David Freeman works with a consultancy firm called Sonrai Consulting. In this article, he discusses building on-premise hybrid API platforms.
One of the obvious questions is, why would you build on-premise when everything seems to be going Cloud-first? But there are some very good reasons why people build applications on-premise.
- Regulatory requirements – Terms and conditions of cloud providers may prevent you from putting your data on the Cloud.
- Location—The Cloud is not everywhere. API responses need to be within a few seconds. If the servers are located farther apart, the response time will be longer. So, for some businesses that have very latency-sensitive data, location is very important.
- Resiliency – Customers believe that on-premise applications will have less downtime and can be controlled better.
- Political—If anyone says a wrong thing on a social media platform, many people are waiting to de-platform them. As the “cancel culture” grows, people want to be anti-fragile and move away from cloud operators.
When we look at building an application or an API platform at home, we can quickly get from start to finish. But in an enterprise scenario, projects take a long time. Systems tend to be designed around the organizational structure. You have a network, application, integration, and infrastructure teams. You have people like project managers, architects, engineering leads, and product and platform owners who hold those people together. Doing those things concertedly has challenges, such as approval cycles, testing, coordination, technology readiness, etc. There are inherited limitations of the enterprise business that can pose a challenge.
Case-study
We had to build an on-premise API platform, which was an extension of the enterprise’s existing API platform on the Cloud. It was a hybrid platform. It had to be two sites in two states, running these API gateways on-premise in an active-active mode. It must survive a total cloud outage. So, if the clouds are out, this platform must stay up and running. This means it has to stay up all the time. We had a timeline for delivery of less than three months.
Let’s look at some of the learning and the tips and tricks here. The first thing is that the schedule needs to be five to six months long. For the API platform part itself, you need two dedicated people who cross-skill, so they know about API platforms and how to build API networks; they know Kubernetes and other bits and pieces of the technology to get a successful outcome. Ensure that the architect and the designer are builders. Create a sandpit environment. Ensure that the builders provide support.
Physical infrastructure
For on-premise physical infrastructure, you have to consider a few things –
- Physical infrastructure delivery time. Getting the servers, network equipment, and storage into your data center can take several months. So, factor that into your timeline.

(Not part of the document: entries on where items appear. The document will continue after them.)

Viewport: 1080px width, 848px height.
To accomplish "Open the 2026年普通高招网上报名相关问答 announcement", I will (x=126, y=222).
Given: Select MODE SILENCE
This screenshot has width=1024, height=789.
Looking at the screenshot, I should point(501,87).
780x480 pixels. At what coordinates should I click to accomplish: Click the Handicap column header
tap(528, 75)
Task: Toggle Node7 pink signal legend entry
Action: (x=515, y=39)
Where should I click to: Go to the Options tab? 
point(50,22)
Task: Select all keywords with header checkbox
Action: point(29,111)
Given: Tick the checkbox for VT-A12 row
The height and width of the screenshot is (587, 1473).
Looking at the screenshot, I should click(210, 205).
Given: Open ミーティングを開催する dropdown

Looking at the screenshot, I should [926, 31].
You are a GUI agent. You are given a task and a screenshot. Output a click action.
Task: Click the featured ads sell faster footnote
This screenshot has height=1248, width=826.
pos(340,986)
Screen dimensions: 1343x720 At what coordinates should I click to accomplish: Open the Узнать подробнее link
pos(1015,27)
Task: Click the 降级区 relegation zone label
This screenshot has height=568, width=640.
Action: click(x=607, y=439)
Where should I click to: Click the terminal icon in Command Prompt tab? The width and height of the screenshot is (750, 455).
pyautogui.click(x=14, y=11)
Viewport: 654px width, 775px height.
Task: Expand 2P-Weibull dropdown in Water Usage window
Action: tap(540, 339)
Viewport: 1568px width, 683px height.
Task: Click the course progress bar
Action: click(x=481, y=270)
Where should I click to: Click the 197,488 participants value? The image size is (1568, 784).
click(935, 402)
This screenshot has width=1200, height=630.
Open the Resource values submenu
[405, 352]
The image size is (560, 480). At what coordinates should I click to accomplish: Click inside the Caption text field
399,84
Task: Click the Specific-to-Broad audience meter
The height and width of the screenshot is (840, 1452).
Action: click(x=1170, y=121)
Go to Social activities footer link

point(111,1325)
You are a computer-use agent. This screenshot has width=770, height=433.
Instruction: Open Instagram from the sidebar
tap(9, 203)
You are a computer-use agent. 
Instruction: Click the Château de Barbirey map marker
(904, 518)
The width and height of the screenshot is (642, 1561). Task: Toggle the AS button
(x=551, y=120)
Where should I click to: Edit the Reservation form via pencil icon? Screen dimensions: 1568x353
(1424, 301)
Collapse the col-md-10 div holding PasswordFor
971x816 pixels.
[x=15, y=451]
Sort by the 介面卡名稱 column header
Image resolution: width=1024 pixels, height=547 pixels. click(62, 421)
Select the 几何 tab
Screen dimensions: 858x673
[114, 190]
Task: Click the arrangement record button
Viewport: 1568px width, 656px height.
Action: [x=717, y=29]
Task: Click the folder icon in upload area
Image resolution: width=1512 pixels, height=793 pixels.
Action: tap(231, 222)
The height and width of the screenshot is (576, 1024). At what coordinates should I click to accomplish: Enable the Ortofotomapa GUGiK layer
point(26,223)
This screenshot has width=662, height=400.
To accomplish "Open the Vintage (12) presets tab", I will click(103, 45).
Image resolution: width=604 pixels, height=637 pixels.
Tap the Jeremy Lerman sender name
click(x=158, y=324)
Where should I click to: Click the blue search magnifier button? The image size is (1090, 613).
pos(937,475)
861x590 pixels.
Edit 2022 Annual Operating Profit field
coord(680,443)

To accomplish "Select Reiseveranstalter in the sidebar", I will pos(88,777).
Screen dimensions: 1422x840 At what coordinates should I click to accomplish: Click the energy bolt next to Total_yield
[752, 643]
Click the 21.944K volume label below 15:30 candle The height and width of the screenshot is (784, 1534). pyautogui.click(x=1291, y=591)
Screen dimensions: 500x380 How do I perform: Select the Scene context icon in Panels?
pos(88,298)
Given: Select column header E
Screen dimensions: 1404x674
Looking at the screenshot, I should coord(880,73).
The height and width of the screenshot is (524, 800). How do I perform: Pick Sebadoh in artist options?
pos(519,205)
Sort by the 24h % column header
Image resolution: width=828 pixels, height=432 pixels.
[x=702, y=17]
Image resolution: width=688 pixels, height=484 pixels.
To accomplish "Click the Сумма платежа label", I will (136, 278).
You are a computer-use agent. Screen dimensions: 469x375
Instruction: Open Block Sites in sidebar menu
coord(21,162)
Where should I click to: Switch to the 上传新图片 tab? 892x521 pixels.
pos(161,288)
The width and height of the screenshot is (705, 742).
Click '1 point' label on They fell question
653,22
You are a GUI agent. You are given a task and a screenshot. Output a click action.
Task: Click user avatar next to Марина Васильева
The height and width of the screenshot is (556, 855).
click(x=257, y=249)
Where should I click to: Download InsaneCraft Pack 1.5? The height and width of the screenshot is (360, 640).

- Data center space – Ensure enough physical space to install your equipment.
- Network capacity—You need to ensure that you have enough network ports available at all times to meet your requirements.
- Matchy-matchy—The more critical your infrastructure, the more you want your lower environments to match production, even down to the infrastructure. Of course, this will depend on the project budget. Obviously, the less important the infrastructure, the less matchy-matchy it has to be.
Kubernetes deployment for your API platform
- Be careful of code or config drift as you move to higher environments. Manually deploying from dev to production leaves a very high risk of code drift. So, before going into production, we had to come back and make sure we normalized that code across the environment.
- Deploy as soon as you can. First, deploy in dev. You build as you design.
- Bring security on the journey. This will ensure that the security is built-in during design so that changes do not have to be made later.
Network security
Segregating your environment is critical. You may want to share clusters with different workloads, so it’s important to ensure they’re segregated. Using network policies ensures you only allow certain traffic from each namespace or each OpenShift project. You can use firewall rules.
Operations
- You should have local as well as cloud telemetry.
- Ensure that the time series database is on a PVC and not on ephemeral storage so that when you need a reboot, it is still there.
- Set resource limits so that it does not impact production workloads.
- Look at logging and indexing.